For simplification reasons, the passages 122 a are shown in the drawing in the figure such that the reservoirs cannot be distinguished from the input and output bowls in FIG. 1.
The liquid to be analysed may be added into the input bowls using a pipette.
The reagent reservoirs may be filled in the same way.
If the sequential analysis uses different reagents in sequence, and if the reagents also need to be kept at a well controlled temperature before use, it is preferable to use small reservoirs supplied by a push-syringe type system as shown in FIG. 1B.
FIG. 1B shows an analysis support conform with FIG. 1A in which the reservoirs 120 a, 120 b, and 120 c are associated with fluid input means 150 a, 150 b and 150 c respectively.
These means comprise supply plugs or caps 152 a, 152 b, 152 c placed above the reservoirs in a leak tight manner and connected to push-syringes 154 a, 154 b and 154 c that contain the reagents. The caps may be glued to the surface of the analysis support or may be clamped in contact with the surface, and fitted with a seal.
References 156 a, 156 b and 156 c denote pressure sensors formed on ducts connecting the push-syringes to caps 152 a, 152 b and 152 c respectively, in order to control the pressure and/or flow of reagents.
Although it is not shown, a similar feed system may also be used on the input bowls.
As shown in FIGS. 1A and 1B, atmospheric pressure is applied to the input bowls and the reservoirs, or they may be pressurized at a pressure fixed by the feed system, while a vacuum line 124 is applied to the output bowls.
An initial spontaneous filling of the analysis support may be made with a polar solvent (such as alcohol) followed by a nominal solvent in order to prevent the formation of bubbles. This filling makes use of a capillarity effect in the ducts.
The analytes and reagents are added after this first filling.
The analysis product arriving at the output bowls may also be sampled using pipettes.
FIG. 2 shows the two substrates 100 a and 100 b that form the analysis support more precisely and separately.
It can be seen that the analysis support comprises several input bowls 102 and several output bowls 104.
The bowls are in the form of through openings formed in the first substrate 100 a. These openings are in the form of a flared V forming a funnel.
Furthermore, in the example shown in FIG. 2, each input bowl 102 is connected individually to an output bowl 104 through a duct 108.
The analysis support comprises three reagent reservoirs 120 a, 120 b and 120 c.
In this example, each reservoir is common to several ducts 108, and it is connected to the ducts by means of connectors 122 a and 122 b. More precisely, reference 122 a denotes drillings in the first substrate 110 a connecting a reservoir to the corresponding branch connections 122 b formed in the second substrate 110 b and connected to each of the corresponding ducts (obviously, an individual reservoir may also be provided for each of the different ducts).
The quantities of liquids (liquids to be analysed and reagents) that are mixed at the intersection of branch connections 122 b and ducts 108 depend on the size of each of these branch connections and ducts 108.

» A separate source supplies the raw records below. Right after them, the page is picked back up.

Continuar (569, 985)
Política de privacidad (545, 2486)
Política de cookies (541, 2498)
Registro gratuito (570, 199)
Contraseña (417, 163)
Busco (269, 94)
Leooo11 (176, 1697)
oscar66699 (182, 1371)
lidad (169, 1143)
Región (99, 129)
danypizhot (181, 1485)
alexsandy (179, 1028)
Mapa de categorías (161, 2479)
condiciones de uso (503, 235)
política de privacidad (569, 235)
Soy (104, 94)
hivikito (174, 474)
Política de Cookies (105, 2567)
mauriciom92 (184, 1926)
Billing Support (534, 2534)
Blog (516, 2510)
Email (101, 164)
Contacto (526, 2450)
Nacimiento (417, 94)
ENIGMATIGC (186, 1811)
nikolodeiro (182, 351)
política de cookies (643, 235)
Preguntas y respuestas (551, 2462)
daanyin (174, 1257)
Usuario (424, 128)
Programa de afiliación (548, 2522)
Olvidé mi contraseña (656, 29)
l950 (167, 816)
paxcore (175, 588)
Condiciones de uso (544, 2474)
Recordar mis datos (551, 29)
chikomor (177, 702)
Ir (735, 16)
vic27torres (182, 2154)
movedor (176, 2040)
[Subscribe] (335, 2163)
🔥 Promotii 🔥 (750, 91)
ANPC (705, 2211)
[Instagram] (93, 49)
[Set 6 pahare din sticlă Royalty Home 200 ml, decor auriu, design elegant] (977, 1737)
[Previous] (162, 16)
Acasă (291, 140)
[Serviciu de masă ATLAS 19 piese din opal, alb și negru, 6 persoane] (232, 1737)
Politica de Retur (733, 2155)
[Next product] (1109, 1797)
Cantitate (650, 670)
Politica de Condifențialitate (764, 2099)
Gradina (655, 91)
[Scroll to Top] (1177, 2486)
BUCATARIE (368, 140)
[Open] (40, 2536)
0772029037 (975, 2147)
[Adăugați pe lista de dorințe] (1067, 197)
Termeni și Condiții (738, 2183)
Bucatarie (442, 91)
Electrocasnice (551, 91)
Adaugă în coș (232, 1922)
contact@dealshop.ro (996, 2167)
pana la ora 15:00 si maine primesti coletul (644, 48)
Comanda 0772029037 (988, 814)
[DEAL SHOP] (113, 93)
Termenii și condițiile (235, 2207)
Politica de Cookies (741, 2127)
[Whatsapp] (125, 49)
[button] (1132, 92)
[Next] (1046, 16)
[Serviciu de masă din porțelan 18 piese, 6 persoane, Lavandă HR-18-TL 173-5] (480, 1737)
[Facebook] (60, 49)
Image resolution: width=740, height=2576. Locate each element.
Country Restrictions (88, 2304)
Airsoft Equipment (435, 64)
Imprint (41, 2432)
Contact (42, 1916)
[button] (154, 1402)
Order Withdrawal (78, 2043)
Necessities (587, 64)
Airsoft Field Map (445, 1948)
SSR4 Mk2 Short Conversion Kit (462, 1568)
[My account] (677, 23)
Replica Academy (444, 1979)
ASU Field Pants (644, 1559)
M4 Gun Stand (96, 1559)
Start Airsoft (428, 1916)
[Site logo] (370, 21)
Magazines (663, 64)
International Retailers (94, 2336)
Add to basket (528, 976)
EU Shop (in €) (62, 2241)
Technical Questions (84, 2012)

FIG. 3 shows an analysis support 100 conform with that shown in FIG. 2, in which the substrates 100 a and 100 b are permanently glued.
The analysis support is shown above a corresponding thermal support 200.
The thermal support 200 has a heat exchange face 212 facing the second face 112 of the analysis support 100, close to which the ducts are located. The heat exchange face 212 of the thermal support 200 and the second face 112 of the analysis support are designed to come into contact with each other.
The heat exchange face 212 has three thermostat controlled areas 220 a, 220 b and 220 c each equipped with one or several thermal sources (not shown).
The three thermostat controlled areas 220 a, 220 b, 220 c are laid out to coincide with portions of the analysis support ducts located close to the reservoirs 120 a, 120 b and 120 c respectively, or more precisely the branch connections through which the reagents are added.
The fluid in the duct 122 b may pass through each heating area once or several times, by the use of adapted duct patterns as shown in FIG. 5 described later.
FIG. 4 is a schematic section through the analysis support transferred onto to thermal support showing a more detailed view of the thermostat-controlled areas.
For reasons of clarity in the figure, the analysis support and the thermal support are shown slightly separated from each other. However, these supports are in contact with each other.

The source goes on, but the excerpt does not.